Archival Tools & Systems

♦ e-RECORDS DIGITĀLAYA (ई-रिकार्ड डिजिटालय): Electronic Records Management and Archival System
C-DAC has developed an Electronic Records Management and Archival System named e-RECORDS DIGITĀLAYA for the preservation of word processing documents, postscript documents, spread sheets, e-mails, images, scanned documents, presentations, text and xml documents in wide variety of file formats. e-RECORDS DIGITĀLAYA provides a searchable database of record retention schedules and archival strategies as per the file format and preservation duration. It demonstrates the model implementation of e-GOV-PID Preservation Metadata Standard already notified by MeitY. In this system, the electronic records management includes processes such as identification, archival, migration, disposal and transfer of eligible e-records to trusted digital repository.

e-RECORDS DIGITĀLAYA allows the record depositors to manage the access rights for e-records and encrypt the private records for confidentiality. Integrity and authenticity of e-records can be ascertained by using the digital evidences maintained by the archival system. It allows the authorized users to search, retrieve, view and download the electronic records as per the access rights. This system complies with the requirements specified in ISO standards related to records management, archival and digital repository audit.

  e-RECORDS DIGITĀLAYA (ई-रिकार्ड डिजिटालय) Brochure
Main features are briefly outlined as under-
  • Client-server architecture with user types like e-Record Depositor, Record Officer, Archivist, Director, Archive Administrator
  • Login name, password and biometric authentication for information security
  • Built-in searchable database of record retention schedules for government organizations
  • Archival strategies based file formats and preservation duration, migration into open and standards based file formats, record of migration history
  • Deposit of individual, bulk records and batches of digitized records
  • Model implementation of e-GOV-PID preservation metadata standard notified by MCIT
  • ERM procedures like identification, archival, migration, disposal and transfer to trusted digital repository
  • Archival fonds and storage management
  • Access control as per the access rights definitions for each e-record, encryption of private records for confidentiality
  • Access module includes search and retrieval as per the access rights, provision of extracts of e-Records with secure sharing of documents
  • Preservation of digital provenance, integrity, evidences of e-records as per the IT ACT
  • Complies with the requirements specified in ISO standards on records management, archival and digital repository audit.

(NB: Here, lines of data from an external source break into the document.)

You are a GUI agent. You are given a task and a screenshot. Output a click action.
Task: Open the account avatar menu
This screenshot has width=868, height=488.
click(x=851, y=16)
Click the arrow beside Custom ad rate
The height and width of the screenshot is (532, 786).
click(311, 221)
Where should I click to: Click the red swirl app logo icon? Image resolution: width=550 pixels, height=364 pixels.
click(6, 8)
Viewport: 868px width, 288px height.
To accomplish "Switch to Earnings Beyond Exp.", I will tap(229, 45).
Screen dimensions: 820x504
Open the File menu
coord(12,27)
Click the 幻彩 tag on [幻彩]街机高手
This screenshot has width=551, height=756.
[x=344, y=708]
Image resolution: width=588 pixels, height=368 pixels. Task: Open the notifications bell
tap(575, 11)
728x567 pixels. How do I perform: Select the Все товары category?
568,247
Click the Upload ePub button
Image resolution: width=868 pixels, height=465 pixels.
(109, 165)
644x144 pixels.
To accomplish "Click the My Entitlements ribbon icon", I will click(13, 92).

  • Dashboards, graphical reports, audit logs
DIGITĀLAYA framework is adopted / customized to meet the preservation requirements of the following organizations where the pilot digital preservation initiatives are started.
  • Stamps & Registration Department, Andhra Pradesh
  • National Archives of India, New Delhi
  • Indira Gandhi National Centre for Arts, New Delhi
♦ SANSKRITI DIGITĀLAYA (संस्कृति डिजिटालय): e-Library and Archival System
SANSKRITI DIGITĀLAYA (संस्कृति डिजिटालय): e-Library and Archival  System is a dedicated archival solution for cultural data preservation. It supports audio, video, image and document file formats. The metadata support includes MARC21 and Dublin Core metadata standards. SANSKRITI DIGITĀLAYA is developed with support for audio video streaming and object based storage.

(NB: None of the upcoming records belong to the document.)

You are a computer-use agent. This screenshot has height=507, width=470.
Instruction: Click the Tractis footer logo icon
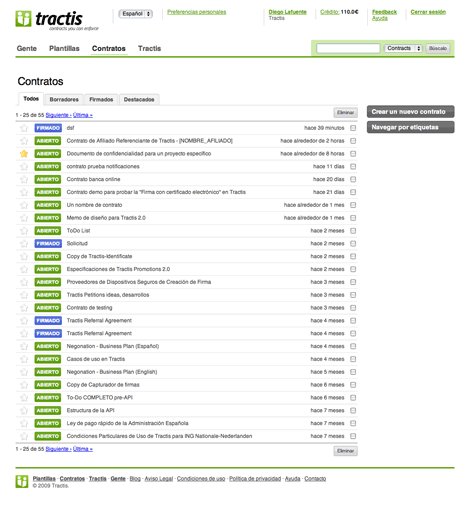point(22,482)
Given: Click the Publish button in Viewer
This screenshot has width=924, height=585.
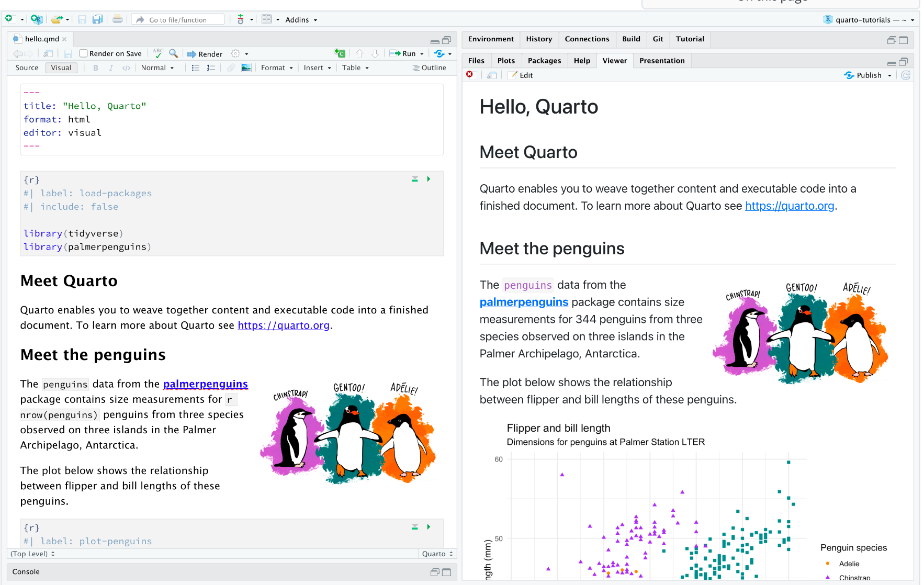Looking at the screenshot, I should point(868,75).
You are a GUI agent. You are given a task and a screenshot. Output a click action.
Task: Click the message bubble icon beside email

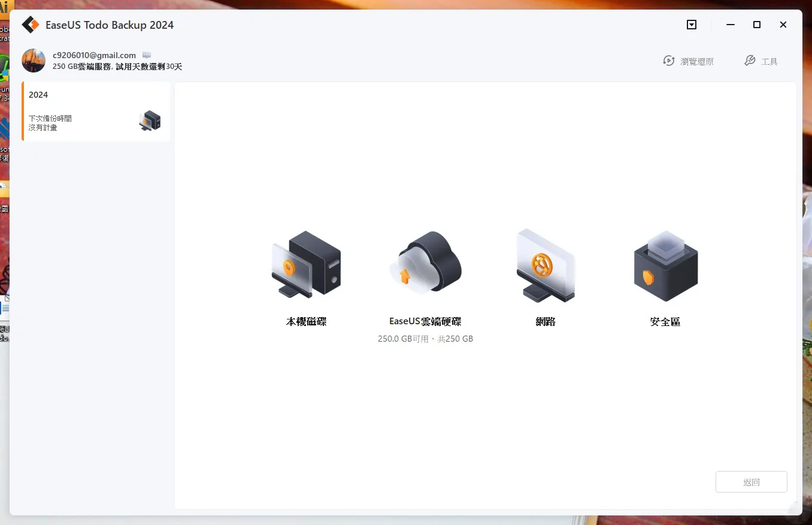click(x=147, y=55)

Main features are briefly outlined as under-
  • Multi-institutional/organization data management system
  • Supports Marc21, Dublin core  metadata cataloging standards
  • Collaborative framework for metadata enrichment
  • Data tracking module to track complete cycle of the data
  • Templates(SIP, AIP, DIP) to define preservation policies
  • Generates searchable PDF and EPUB
  • Supports Object Based Storage(OBS)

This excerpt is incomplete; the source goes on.